#### Data provided
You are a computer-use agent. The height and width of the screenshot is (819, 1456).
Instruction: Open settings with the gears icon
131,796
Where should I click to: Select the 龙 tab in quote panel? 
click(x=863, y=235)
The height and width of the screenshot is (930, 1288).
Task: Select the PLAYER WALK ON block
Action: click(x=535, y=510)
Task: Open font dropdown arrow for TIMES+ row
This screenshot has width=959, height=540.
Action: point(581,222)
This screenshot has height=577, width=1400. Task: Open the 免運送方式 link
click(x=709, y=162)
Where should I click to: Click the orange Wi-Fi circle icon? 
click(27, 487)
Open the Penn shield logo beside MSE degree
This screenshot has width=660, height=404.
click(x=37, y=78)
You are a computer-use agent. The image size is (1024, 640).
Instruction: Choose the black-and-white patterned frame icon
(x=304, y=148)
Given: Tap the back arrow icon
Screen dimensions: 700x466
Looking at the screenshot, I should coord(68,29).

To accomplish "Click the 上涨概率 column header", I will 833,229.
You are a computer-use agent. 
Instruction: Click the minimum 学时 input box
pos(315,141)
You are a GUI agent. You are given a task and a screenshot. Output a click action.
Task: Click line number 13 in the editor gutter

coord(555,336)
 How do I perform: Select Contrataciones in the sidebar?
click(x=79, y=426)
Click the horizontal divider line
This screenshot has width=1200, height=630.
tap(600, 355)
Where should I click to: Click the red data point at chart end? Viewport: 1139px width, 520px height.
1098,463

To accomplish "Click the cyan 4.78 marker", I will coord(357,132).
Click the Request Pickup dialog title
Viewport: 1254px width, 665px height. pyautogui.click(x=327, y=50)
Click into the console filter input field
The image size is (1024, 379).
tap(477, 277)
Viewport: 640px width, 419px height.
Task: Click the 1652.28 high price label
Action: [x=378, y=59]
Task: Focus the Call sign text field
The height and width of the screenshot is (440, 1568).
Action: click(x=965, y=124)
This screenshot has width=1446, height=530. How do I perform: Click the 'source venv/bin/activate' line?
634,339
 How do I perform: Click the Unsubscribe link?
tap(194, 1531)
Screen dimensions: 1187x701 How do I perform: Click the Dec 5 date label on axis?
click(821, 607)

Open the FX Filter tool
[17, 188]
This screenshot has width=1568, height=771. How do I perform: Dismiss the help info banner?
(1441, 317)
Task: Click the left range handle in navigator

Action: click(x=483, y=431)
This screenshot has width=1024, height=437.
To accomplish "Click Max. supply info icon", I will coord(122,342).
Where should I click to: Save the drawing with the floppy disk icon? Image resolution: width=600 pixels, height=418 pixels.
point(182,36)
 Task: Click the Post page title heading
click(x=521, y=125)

#### Problem
Which lines in the listing above contain the word "Where"? Show each of them in full, counting a match only when the case is the same.

#### Written reply
Where should I click to: Select the 龙 tab in quote panel? 
Where should I click to: Click the orange Wi-Fi circle icon? 
Where should I click to: Click the red data point at chart end? Viewport: 1139px width, 520px height.
Where should I click to: Save the drawing with the floppy disk icon? Image resolution: width=600 pixels, height=418 pixels.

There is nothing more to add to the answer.